Welcome to the pivot restaurant. The next time you stop by, it might not be what you remembered. A new strategy is emerging in the local dining scene that doesn’t involve empty retail spaces (RIP, Mission Pie) and sad Instagram posts (we miss you, Flora). Instead of closing shop, some restaurateurs and chefs have chosen to change direction.
Case in point: Cow Marlowe (the Marina outpost of Marlowe), which closed briefly this past August. The space reopened in October as the redesigned, health-forward Greenwich under the same ownership. Or Prairie, the Mission eatery by chef Anthony Strong, which opened in October 2018 with a “new-school Italian” direction. Less than a year later, it was rebranded as “a modern live-fire grill.” Che Fico’s downstairs casual diner, Theorita, lasted six months after opening and served its last piece of pie in December of last year. But since April, the team has been serving a decadent Italian menu at Che Fico Alimentari in the same space.
And there’s the biggest pivot of them all: Foxsister, the Outer Mission comfort-food Korean restaurant that lasted a little under two years. It was recently reborn as the Italian eatery Great Gold under the same management. One restaurant pivoted to red-sauce comfort, while another turned away from it — kind of. Cow Marlowe adjusted itself according to the neighborhood’s needs, while Che Fico Alimentari was the result of streamlining and rethinking the business model.
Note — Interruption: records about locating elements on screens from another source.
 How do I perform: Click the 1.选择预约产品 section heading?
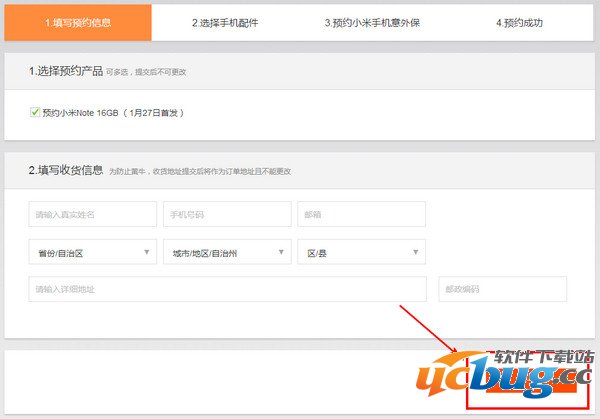pos(66,72)
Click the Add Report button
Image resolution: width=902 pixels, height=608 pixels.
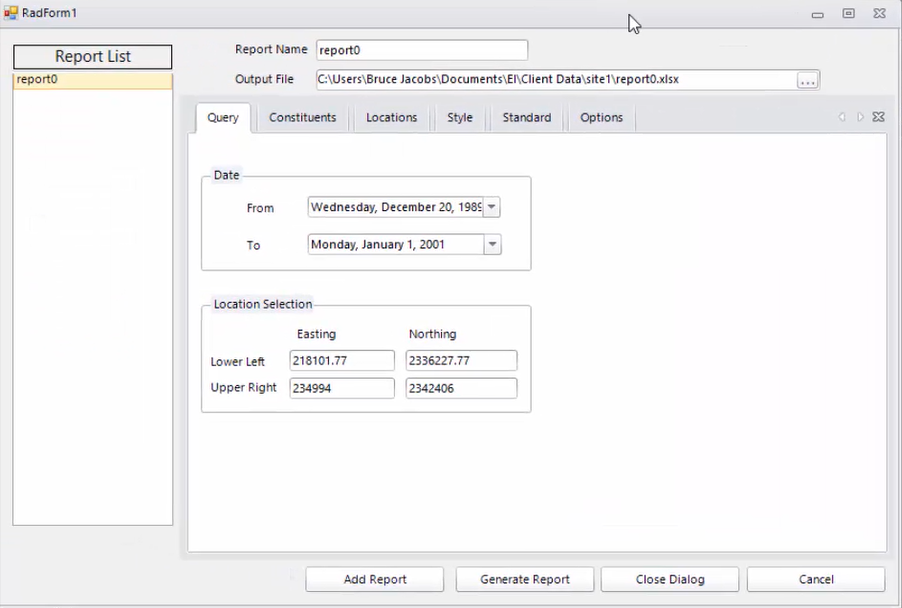click(374, 579)
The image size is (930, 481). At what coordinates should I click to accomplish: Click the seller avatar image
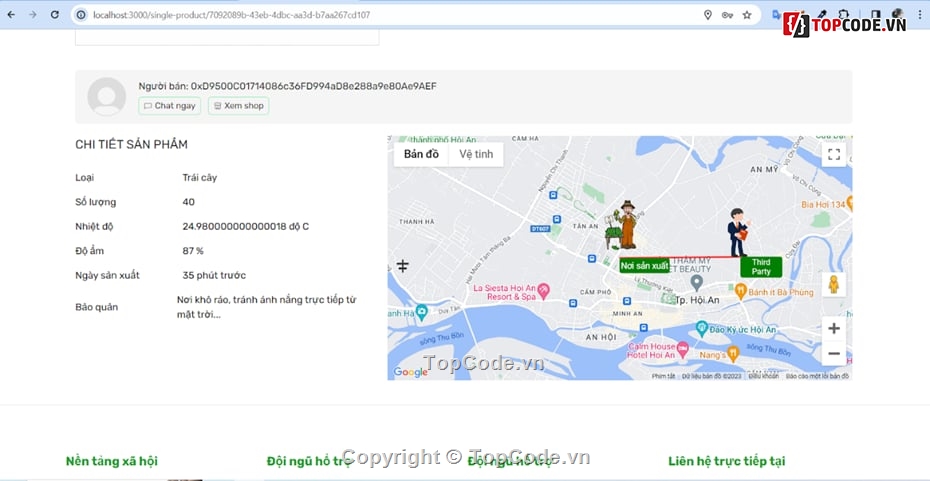[107, 97]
Every pivoting business shared a similar attitude: getting creative in a competitive business environment and serving up something new while swallowing their pride.
The fact that the local dining scene is brutal isn’t news; for a number of years, voices in the industry have been complaining about the rapidly growing rents, the skyrocketing price of liquor licenses, and the increasing cost of staff wages. It makes sense that when the space is secured, the perils of licensing left behind, and the staff hired and trained, the last thing restaurant owners want to do is close and start all over.
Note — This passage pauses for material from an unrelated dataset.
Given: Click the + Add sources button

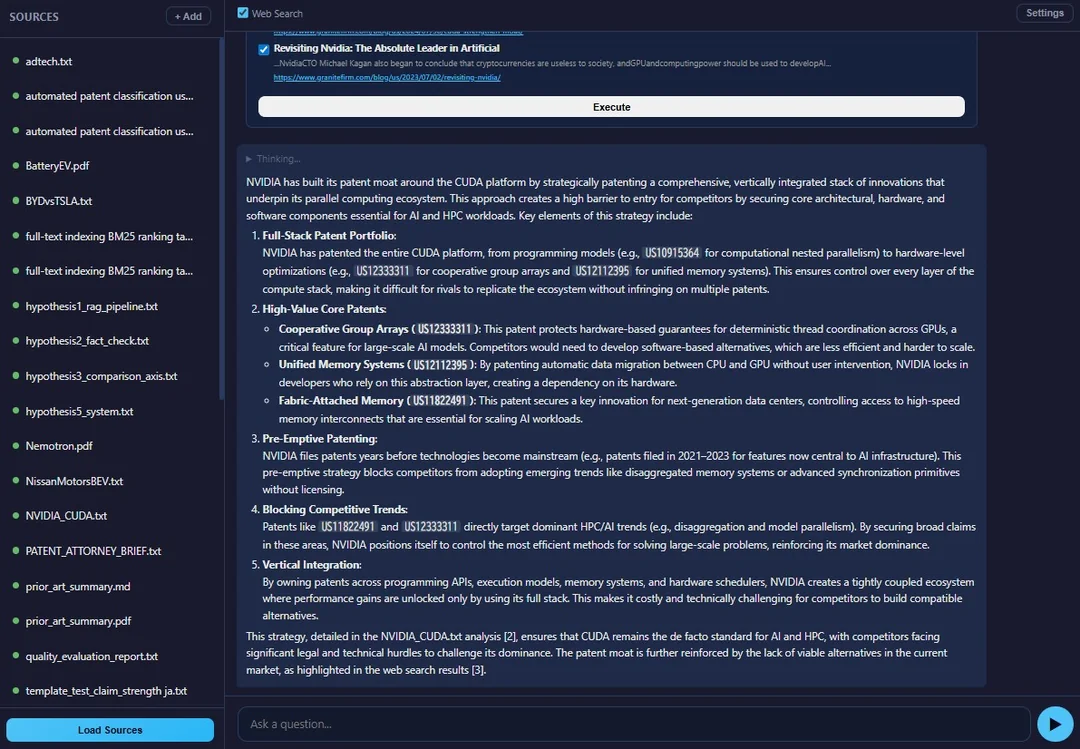Looking at the screenshot, I should 188,16.
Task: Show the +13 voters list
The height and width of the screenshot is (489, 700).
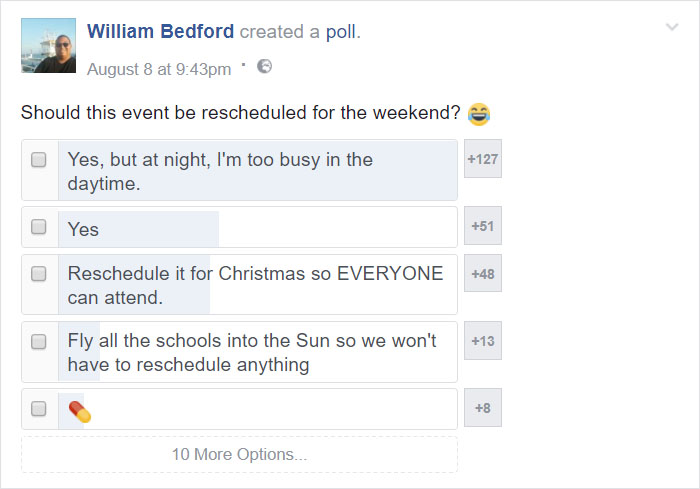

“What felt natural at first was Italian, more updated and more fun. As we were in the space and getting our footing, the restaurant started dictating the direction.”
“Foxsister wasn’t working from a financial standpoint — the check was very low; people ordered beer and wings; and they didn’t treat it as a dining destination,” says David Steele, owner and manager with partner Brandon Kirksey. Steele considered terminating the business, but then something clicked when he realized that instead of closing and selling the restaurant to a new buyer, he could reimagine the narrative. “We’ve already spent a year developing an Italian restaurant at a different location,” Steele says, so the two decided to use Foxsister’s space for the upcoming project instead. The founding partner of the Ne Timeas Restaurant Group (Four + Water, Central Kitchen, Salumeria), Steele knew that Italian is a solid bet, attracting more dinnertime customers than drink-and-snack customers.
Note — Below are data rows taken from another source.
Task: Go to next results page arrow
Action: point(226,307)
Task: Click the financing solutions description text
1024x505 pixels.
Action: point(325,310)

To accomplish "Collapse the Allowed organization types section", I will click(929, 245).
Anthony Strong of Prairie also flocked to Italian food with his first solo business after a long stint with the pizza-famous Delfina Restaurant Group, but what was at first a safe bet has since evolved. Strong initially filled Prairie’s menu with adventurous pastas and appetizers, but then he lost his inspiration. “What felt natural at first was Italian, more updated and more fun. As we were in the space and getting our footing, the restaurant started dictating the direction,” he says.
Working with charcoal and wood-burning grills, Strong decided to “lean heavier” in to his resources, downsizing to only one pasta dish and adding steak and grilled-vegetable items, like scallop-butter-filled cabbage and grilled avocado. The guanciale-wrapped mochi, a “polarizing dish,” was axed in the process. “The restaurant is maturing in the direction we’re meant to go at. We’re doing ‘Americana.’ The city is packed with Italian restaurants [already],” Strong says.
When partners David Nayfeld, Angela Pinkerton, and Matt Brewer opened the ambitious Che Fico on Divisadero in March 2018, they struck gold. Later that year, Che Fico was named one of the nation’s best new restaurants by Bon Appétit, and reservations at dinnertime have been hard to come by since. But Theorita, the diner-meets-pie-shop casual spot in the building’s downstairs space that opened roughly half a year after, wasn’t seeing the same success. “We really wanted to highlight Angela’s talents with pies and sandwiches, but the rent was high, and we had to do dinner service and serve beer and wine to help [cover] the costs of the bakery,” says Brewer. “The economics didn’t work out.”
Closing entirely, however, wasn’t an option since the partners loved the neighborhood and the space and were committed to investors. They decided to reinvent the space as Alimentari, a lower-price-point version of the popular upstairs restaurant. Taking inspiration from Roman trattorias, the team constructed a menu that featured Che Fico’s salumi program, adding a cornucopia of cheese dishes and a selection of comforting dishes based on dry pasta. “We just hit our six-month mark, and we’re profitable. We’ve seen a lot of regulars and return clients,” Brewer reports.
Ego, a frequent ingredient in restaurant kitchens worldwide, has to be checked in the Bay Area nowadays.
If it sounds like running an affordable, casual spot in San Francisco is mission impossible unless you’re Souvla, Brewer thinks that the main issue was a lack of focus. “If we just had burgers and fries and pies, we could have made it work,” he says.
And with every successful pivot, there’s a learning opportunity. “You have to be able to put your ego aside and realize pretty quickly when something isn’t working and change it,” Brewer says.
Ego, a frequent ingredient in restaurant kitchens worldwide, has to be checked in the Bay Area nowadays. Instead, restaurateurs and chefs are learning to be flexible about changing a concept if it isn’t giving them the numbers. In fact, after I spoke with these restaurant owners and chefs, the impression I got was that the days of the steady, one-trick-pony restaurant might be over. In a city flooded with experiential dining, pop-up restaurants, and one-night-only ticketed dinner events from up-and-coming chefs (via platforms like Feastly and Tock), even those who have the funds to secure a permanent brick-and-mortar need to constantly question to retain traction.
Next year, Strong admits, he’ll change things up at Prairie again, reducing the menu to casual bar food and adding more elaborate one-night dinners with a different menu in each installment. The change will allow for more creative freedom in the kitchen. Diners will have to purchase tickets ahead of time.
This just might be the right move in a financially challenging city occupied by a thrill-chasing, disruption-seeking clientele. Sometimes, the need for revenue is the main motivation behind the pivot, but for others, it’s the pure thrill of hitting Refresh.